You can upload a file to the bundler if the GET endpoints work. The Turbo SDK accepts configuration options for using your bundler instead of the one provided by ArDrive.

Create a new Node.js project and add the Turbo SDK with these commands:

mkdir bundler-test
cd bundler-test
npm init -y
npm i @ardrive/turbo-sdk

Next, create an index.mjs file with the following code, replacing example.com with your bundler gateway domain:

import Fs from "node:fs";
import { ArweaveSigner, TurboFactory } from "@ardrive/turbo-sdk";

const jwk = JSON.parse(Fs.readFileSync("./key.json", { encoding: "utf-8" }));

const turbo = TurboFactory.authenticated({
  signer: new ArweaveSigner(jwk),
  gatewayUrl: "https://example.com",
  uploadServiceConfig: {
    url: "https://example.com/bundler",
  },
});

const result = await turbo.uploadFile({
  fileStreamFactory: () => Fs.createReadStream("./package.json"),
  fileSizeFactory: () => Fs.statSync("./package.json").size,
});

console.log(result);

Create a key.json file with the JWK of one of the keys you added to the allow list in the .env.bundler file.

After you have created all the files, you can run the upload script with the following command:

node index.mjs

Sometimes, it can take one or two retries before the call succeeds.

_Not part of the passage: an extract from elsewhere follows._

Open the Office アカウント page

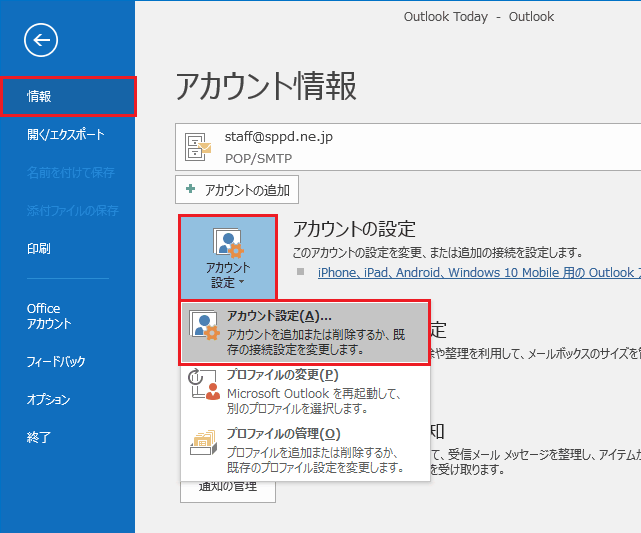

The output should look similar to this:

{
  "id": "some-long-id-123456789",
  "timestamp": 123456789,
  "winc": "0",
  "version": "0.2.0",
  "deadlineHeight": 123456789,
  "dataCaches": ["arweave.net"],
  "fastFinalityIndexes": ["arweave.net"],
  "public": "gcH…6fc",
  "signature": "BUG...5NY",
  "owner": "ew3...fPU"
}

The id is the transaction ID for your upload. You can use it with your gateway to retrieve the file:

https://example.com/some-long-id-123456789

You can also read the transaction data with your gateway's GraphQL endpoint at https://example.com/graphql with this query:

query {
  transaction(id: "some-long-id-123456789") {
    id
    owner {
      address
    }
    data {
      size
    }
    block {
      id
      timestamp
    }
  }
}

The response should look similar to this:

{
  "data": {
    "transaction": {
      "id": "some-long-id-123456789",
      "owner": {
        "address": "ew3...fPU"
      },
      "data": {
        "size": "313"
      },
      "block": null
    }
  }
}

The block in that response will get filled in when an Arweave storage node picks up the bundle.

You can also check Viewblock to see if the bundle is confirmed onchain.

https://viewblock.io/arweave/tx/some-long-id-123456789

Congratulations!!!

You just uploaded your first bundled transaction to Arweave with your very own bundler! This means you can now handle and pay for your uploads and aren't dependent on other bundlers. The only thing more involved than that would be running an Arweave storage node, so you learned all the gateway features!

Summary

In this lesson, you learned how to deploy an Arweave bundler to AWS and everything related to that task, like installing the bundler sidecar and configuring your gateway for unbundling. Now, you can upload Arweave transactions on your own.

Connect your wallet and Sign in to start the quiz

Conclusion

Running your own Arweave bundler isn't much more complex than running a gateway. You just need another docker-compose.yaml, the corresponding configuration, and a bit of AR to pay for the uploads.

Having your own bundler frees you from the reliance on central services and gives you more control over optimistic indexes, which can speed up data availability drastically.